接客業や医療・福祉職など、人と深く関わる仕事の中で、相手に合わせて感情を調整することが求められる労働のかたち——それが「感情労働」と呼ばれるものです。
笑顔で接する、冷静に対応する、相手の不安や怒りに飲み込まれずに寄り添う。そうした“見えない労働”は、グループホームで働く支援員にとっても、日常そのものと言えるかもしれません。
「笑顔でいること」が仕事のひとつになる現場
グループホームで生活する利用者さんたちは、それぞれに異なる背景や特性を持っています。
時には、些細なことで感情が揺れ動き、不安や怒りを職員にぶつけてしまうことも。そんなとき、支援員は「落ち着いて対応しよう」「相手の気持ちを受け止めよう」と、自分の感情に一度“ブレーキ”をかけて向き合います。

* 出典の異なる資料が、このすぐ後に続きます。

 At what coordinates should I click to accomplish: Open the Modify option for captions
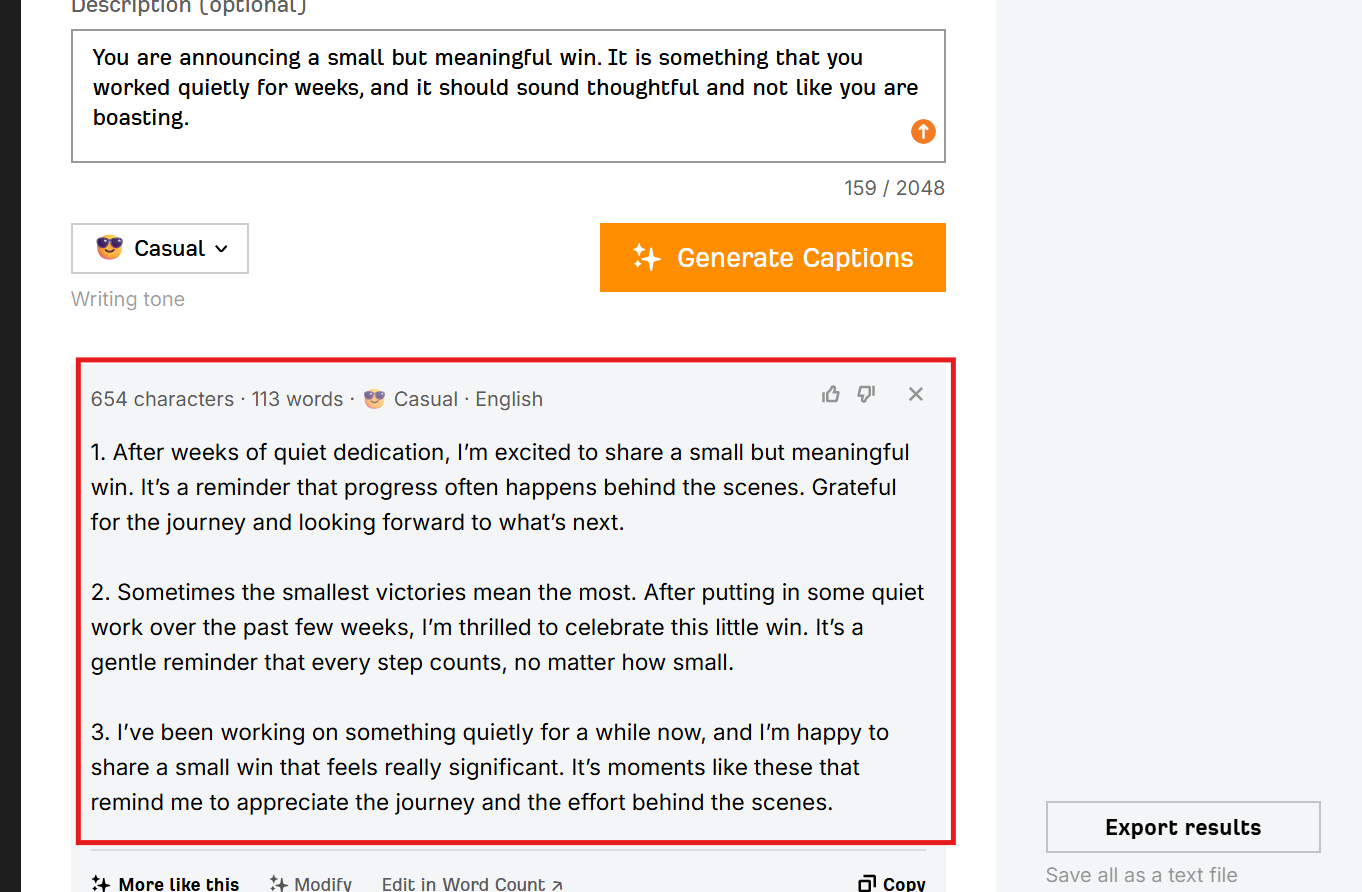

頭ではわかっていても、それが毎日続くと、自分の心の余裕が少しずつ削られていく感覚になることもあります。
「ありがとう」の一言が心の支えに
それでも続けられるのは、やっぱり“人”が相手だから。
できなかったことができるようになったり、少しずつ表情がやわらいでいく変化を見られたとき、支援員の心には確かな手応えが残ります。
「ありがとう」
「今日のごはん、おいしかったよ」
そんな一言が、どんなマニュアルよりも大きな報酬になる——
それが、この仕事のやりがいでもあります。
感情労働とどう向き合うか
感情労働は、決して「我慢すること」ではありません。
むしろ大切なのは、感じたことにフタをせず、職場の中で共有し合える関係性や仕組みがあること。
私たちエンパワメントグループでは、チームで支える体制づくりを大切にしています。誰か一人で抱え込むのではなく、支援も、感情も「分かち合う」こと。これは利用者さんに対してだけでなく、職員同士にも言えることです。
おわりに
「感情労働」は、ネガティブな側面だけを語られることが多いかもしれません。
でもその奥には、“人に寄り添う”という、誰かの暮らしにとって欠かせない力が宿っています。
支援する側の心のケアも大切にしながら、誰かの「日常」を支える。
それが、グループホーム職員の仕事です。